Aim:
Please report every line in the listing below that contains the word "Choose", copying each line in full.

Text and item location entries:
·····
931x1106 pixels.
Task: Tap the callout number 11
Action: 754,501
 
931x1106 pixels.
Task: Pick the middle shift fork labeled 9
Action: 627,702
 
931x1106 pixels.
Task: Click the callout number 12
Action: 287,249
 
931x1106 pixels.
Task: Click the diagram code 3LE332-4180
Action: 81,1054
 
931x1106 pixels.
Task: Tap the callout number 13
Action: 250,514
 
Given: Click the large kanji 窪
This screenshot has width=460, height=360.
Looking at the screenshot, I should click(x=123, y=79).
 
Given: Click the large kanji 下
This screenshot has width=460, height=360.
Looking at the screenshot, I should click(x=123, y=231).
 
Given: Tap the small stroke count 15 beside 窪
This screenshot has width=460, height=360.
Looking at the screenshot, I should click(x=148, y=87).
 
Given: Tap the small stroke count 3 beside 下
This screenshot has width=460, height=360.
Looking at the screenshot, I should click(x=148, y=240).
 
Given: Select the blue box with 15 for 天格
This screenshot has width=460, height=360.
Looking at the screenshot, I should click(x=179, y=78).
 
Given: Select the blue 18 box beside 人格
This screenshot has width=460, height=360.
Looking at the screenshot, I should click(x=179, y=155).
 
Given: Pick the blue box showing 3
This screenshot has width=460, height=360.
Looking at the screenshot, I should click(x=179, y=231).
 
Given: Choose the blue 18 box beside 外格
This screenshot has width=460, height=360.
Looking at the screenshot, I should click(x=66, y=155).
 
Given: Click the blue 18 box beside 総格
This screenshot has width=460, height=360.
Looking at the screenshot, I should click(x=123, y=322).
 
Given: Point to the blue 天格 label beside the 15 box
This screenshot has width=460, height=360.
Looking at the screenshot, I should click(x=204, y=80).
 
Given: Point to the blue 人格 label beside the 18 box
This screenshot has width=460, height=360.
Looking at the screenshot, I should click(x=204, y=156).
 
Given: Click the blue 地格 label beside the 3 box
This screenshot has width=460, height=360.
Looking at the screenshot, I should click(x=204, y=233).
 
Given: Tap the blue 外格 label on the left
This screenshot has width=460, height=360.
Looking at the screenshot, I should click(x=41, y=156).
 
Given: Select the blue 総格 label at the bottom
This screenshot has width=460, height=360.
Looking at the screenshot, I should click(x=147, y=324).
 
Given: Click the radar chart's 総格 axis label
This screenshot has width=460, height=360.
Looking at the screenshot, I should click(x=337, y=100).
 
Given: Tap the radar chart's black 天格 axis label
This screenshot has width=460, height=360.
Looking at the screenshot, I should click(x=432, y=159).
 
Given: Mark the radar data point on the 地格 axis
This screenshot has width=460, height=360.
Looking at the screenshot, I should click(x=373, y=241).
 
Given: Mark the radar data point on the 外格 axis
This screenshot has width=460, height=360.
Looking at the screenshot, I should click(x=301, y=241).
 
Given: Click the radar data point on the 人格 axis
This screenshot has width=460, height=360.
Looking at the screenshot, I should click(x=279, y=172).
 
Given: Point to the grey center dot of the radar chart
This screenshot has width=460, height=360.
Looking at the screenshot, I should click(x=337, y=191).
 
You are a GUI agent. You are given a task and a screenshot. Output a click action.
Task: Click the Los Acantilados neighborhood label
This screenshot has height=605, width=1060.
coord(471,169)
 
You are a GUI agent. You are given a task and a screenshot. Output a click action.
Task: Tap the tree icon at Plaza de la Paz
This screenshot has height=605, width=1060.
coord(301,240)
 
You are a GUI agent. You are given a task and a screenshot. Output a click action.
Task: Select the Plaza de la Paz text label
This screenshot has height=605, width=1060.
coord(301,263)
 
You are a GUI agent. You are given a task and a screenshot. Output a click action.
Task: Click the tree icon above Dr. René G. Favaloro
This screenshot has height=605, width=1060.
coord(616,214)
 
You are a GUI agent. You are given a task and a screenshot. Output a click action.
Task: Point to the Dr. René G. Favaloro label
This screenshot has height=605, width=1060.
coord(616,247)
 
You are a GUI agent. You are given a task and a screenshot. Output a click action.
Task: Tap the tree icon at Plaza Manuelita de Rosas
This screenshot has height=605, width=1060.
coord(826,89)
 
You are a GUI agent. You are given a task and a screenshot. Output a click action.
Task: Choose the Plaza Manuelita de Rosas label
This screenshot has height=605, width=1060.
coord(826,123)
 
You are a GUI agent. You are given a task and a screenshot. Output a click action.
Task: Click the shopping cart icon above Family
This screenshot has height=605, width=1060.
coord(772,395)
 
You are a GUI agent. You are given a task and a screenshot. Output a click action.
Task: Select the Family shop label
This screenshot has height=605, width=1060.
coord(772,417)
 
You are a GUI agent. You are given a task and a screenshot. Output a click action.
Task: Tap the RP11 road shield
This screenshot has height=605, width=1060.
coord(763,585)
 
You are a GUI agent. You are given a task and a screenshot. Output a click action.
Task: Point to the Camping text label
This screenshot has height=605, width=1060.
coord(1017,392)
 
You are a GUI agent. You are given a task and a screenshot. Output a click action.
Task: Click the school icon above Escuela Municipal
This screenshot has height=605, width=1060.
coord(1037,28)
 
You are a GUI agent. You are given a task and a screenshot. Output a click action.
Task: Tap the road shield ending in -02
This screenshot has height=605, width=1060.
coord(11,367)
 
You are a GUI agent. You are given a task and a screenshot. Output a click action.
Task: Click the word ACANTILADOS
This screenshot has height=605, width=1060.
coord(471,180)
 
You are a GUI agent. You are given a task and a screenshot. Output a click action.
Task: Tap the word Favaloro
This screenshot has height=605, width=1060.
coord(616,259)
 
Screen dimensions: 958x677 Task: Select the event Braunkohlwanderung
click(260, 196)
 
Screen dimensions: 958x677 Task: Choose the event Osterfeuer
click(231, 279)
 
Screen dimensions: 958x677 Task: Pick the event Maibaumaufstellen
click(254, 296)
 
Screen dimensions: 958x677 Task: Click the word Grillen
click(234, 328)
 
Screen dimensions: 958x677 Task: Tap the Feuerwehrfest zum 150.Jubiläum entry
·····
Response below:
Given: Choose the blue 18 box beside 外格
Task: Choose the Plaza Manuelita de Rosas label
Screen dimensions: 958x677 Task: Choose the event Osterfeuer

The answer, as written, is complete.